··· Source text ···

Thursday, June 18, 2009

Teaching the Solar System

We all grew up with a pretty simple idea of the solar system, right? There were nine planets moving in circles around the sun. Some were big and some were little but in the pictures they were all evenly spaced out and lined up. The problem is, it's not right. They aren't moving in circles (they move in ellipses), they aren't evenly spaced, and it turns out there aren't even nine of them! To top it all off, the solar system has parts most of us haven't even heard of.


Probably the first thing to learn is the distances involved. Distances in space are measured in two different ways. Outside the solar system, we measure the distance between stars in light years (how far light can travel in a year). But inside the solar system, that measurement is too big. It's like trying to measure how big your living room is by using miles. Instead, distances in the solar system are commonly measured in Astronomical Units (AU). An AU is simply the average distance between the Earth and the Sun. The sun is 1 AU from the earth.


A really good way to start learning how far apart things in space are is to map out the solar system. This is a super easy activity for parents, and it'll help your kids (and you) get a real grasp on what the solar system is actually like.

···

#### [Job A]
Render the entries as a numbered list, starting at the line that has "Given: Enable closed captions" and stopping after the line that has "Action: (490, 23)". Skip blank lines and leave out the pictures.
The text and the entries have no connection to each other.

··· Material provided ···

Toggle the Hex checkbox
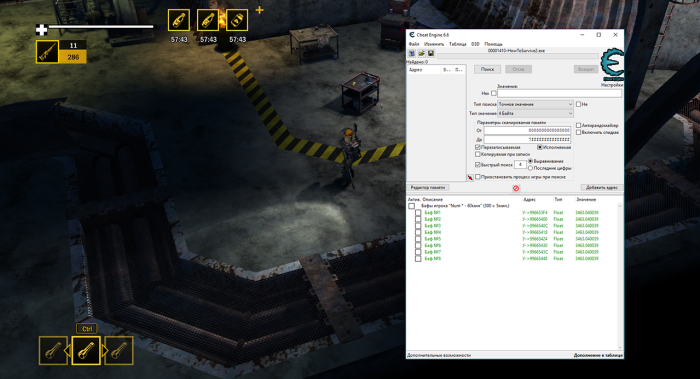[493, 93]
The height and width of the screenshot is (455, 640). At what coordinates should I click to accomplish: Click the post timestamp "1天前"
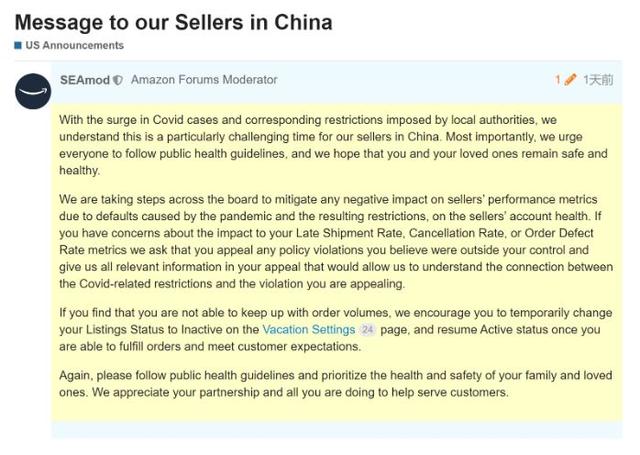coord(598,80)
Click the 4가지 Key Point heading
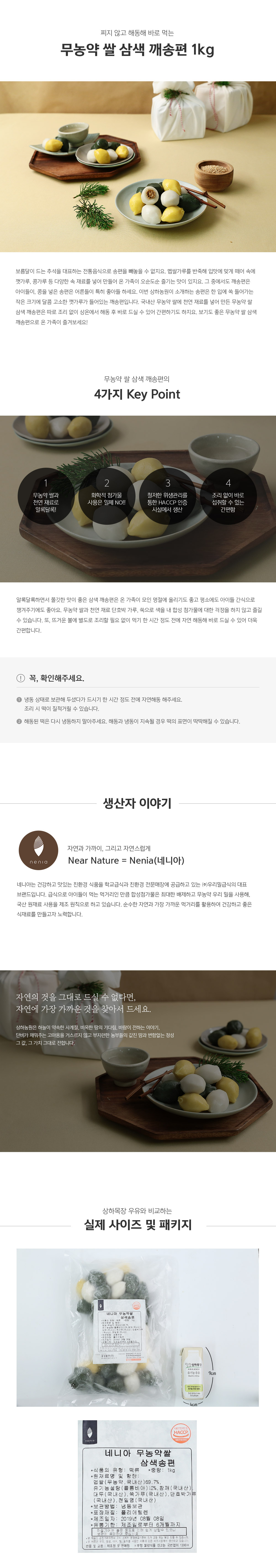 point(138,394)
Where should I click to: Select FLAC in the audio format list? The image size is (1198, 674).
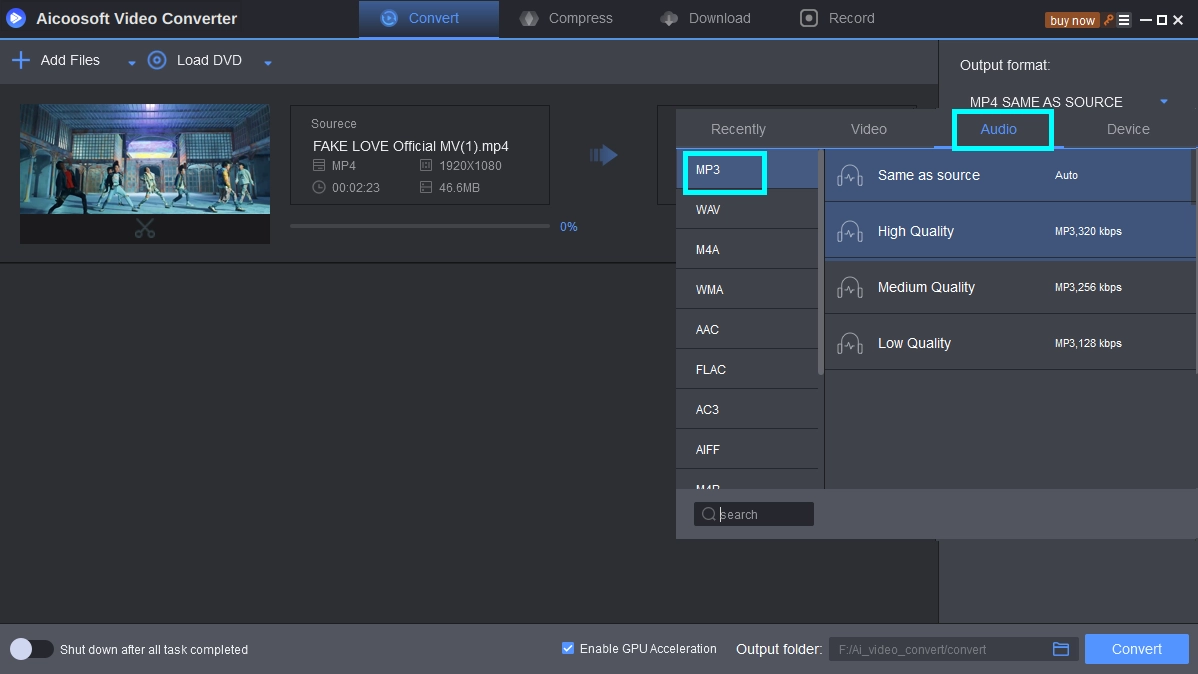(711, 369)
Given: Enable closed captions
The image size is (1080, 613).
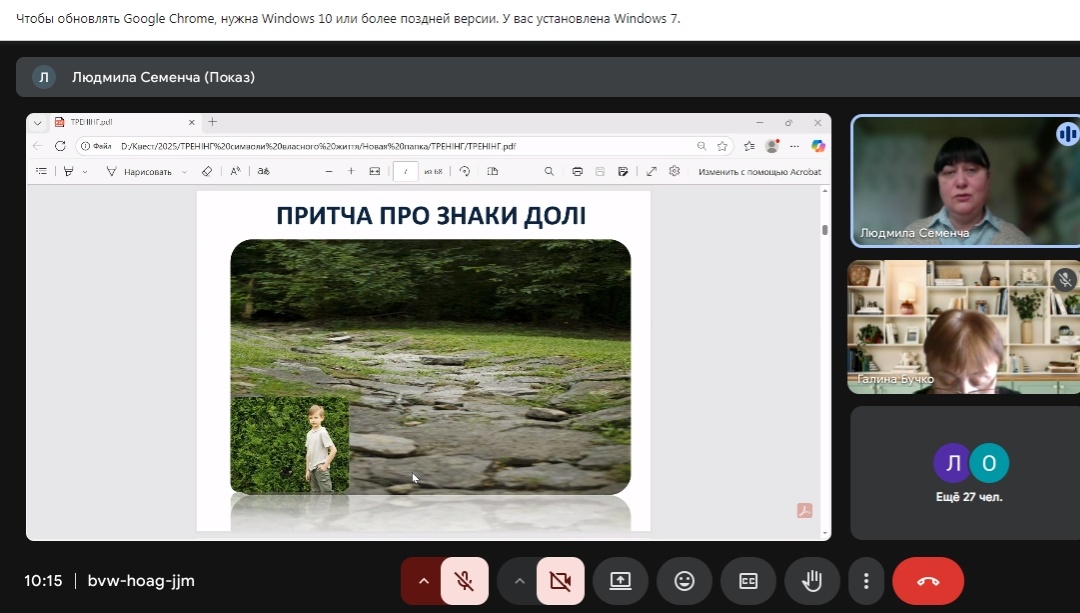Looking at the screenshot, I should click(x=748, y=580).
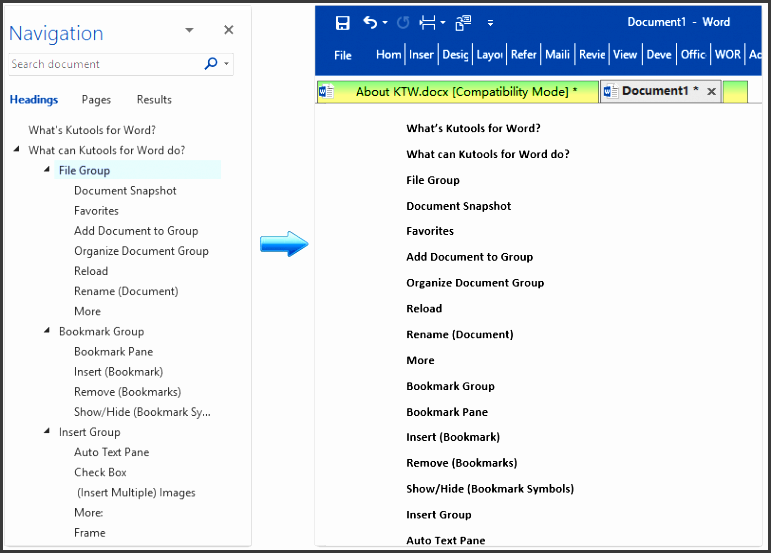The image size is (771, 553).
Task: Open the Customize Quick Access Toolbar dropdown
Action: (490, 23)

···
··· Material provided ···

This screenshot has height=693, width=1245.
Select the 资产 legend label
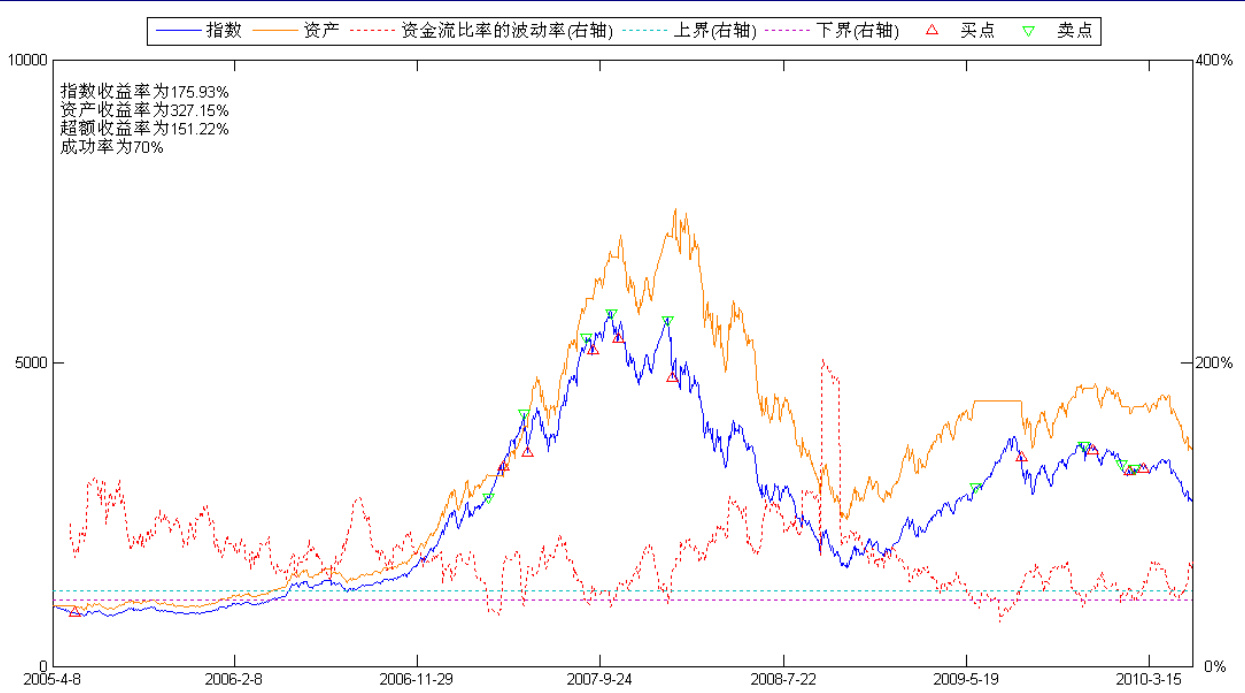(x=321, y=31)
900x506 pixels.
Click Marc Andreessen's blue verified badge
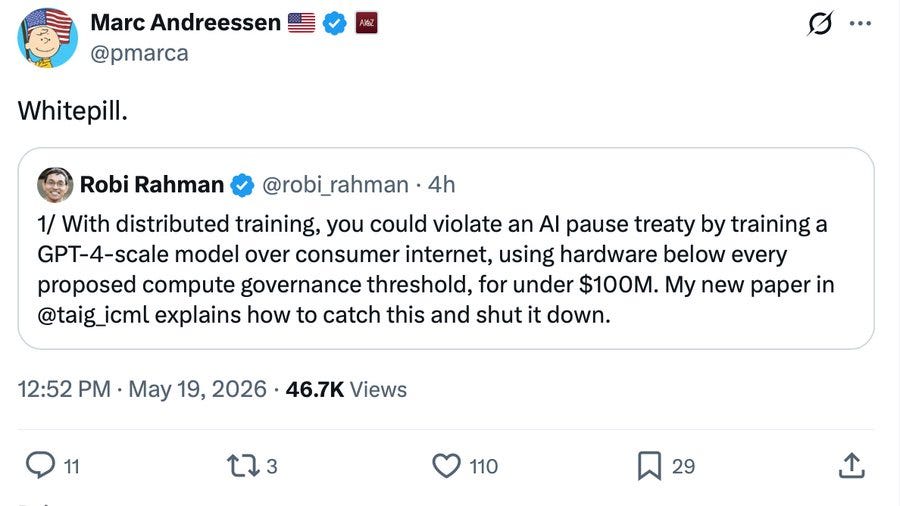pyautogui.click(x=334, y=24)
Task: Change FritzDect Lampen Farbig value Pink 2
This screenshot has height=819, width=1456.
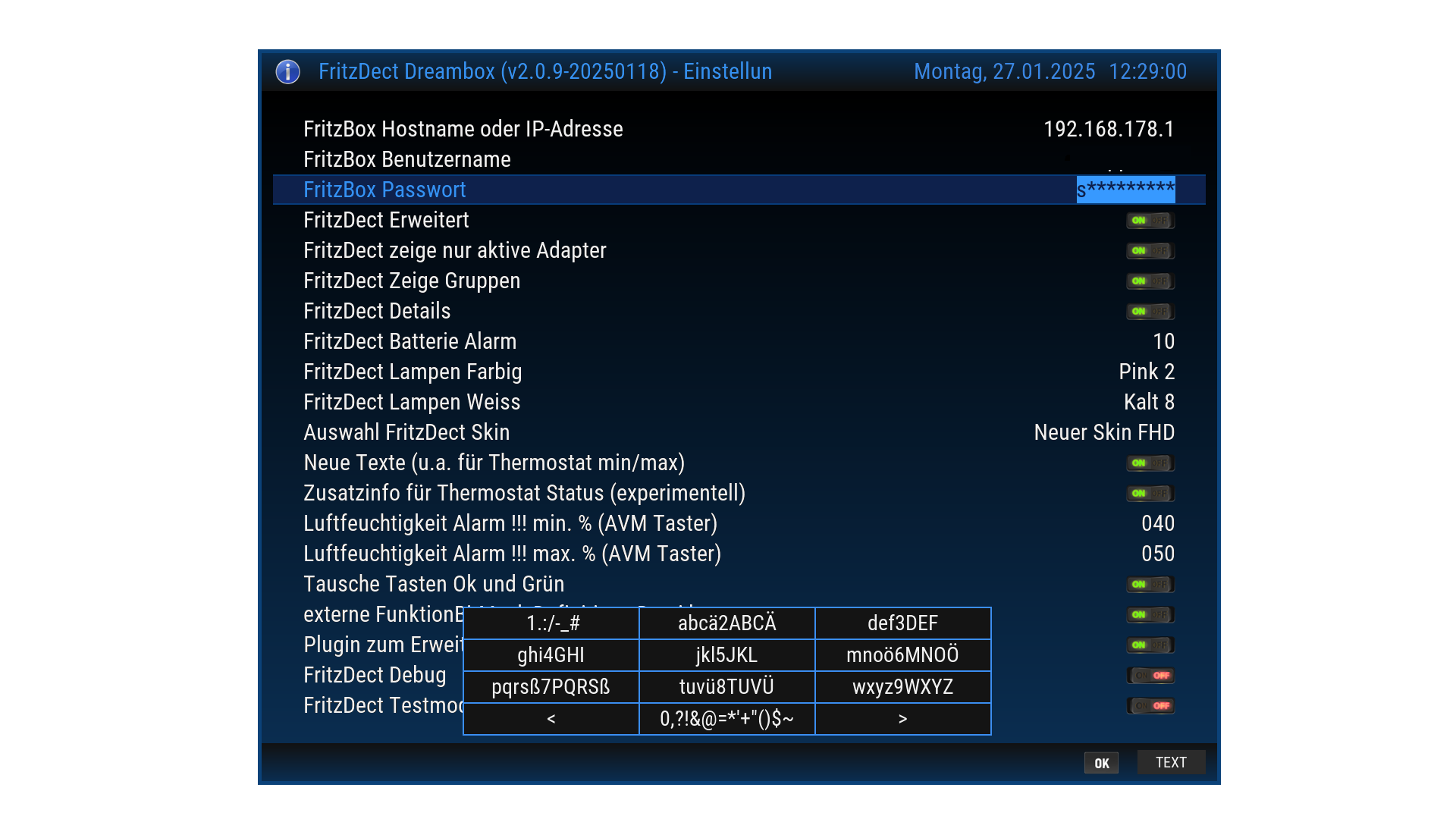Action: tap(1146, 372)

···

#### [Job B]
According to the text on teaching the solar system, what is an Astronomical Unit?

#### [Correct output A]
1. Given: Enable closed captions
2. The image size is (1080, 613).
3. Looking at the screenshot, I should click(x=748, y=580).
4. The image size is (771, 553).
5. Task: Open the Customize Quick Access Toolbar dropdown
6. Action: (490, 23)

#### [Correct output B]
An Astronomical Unit is the average distance between the Earth and the Sun.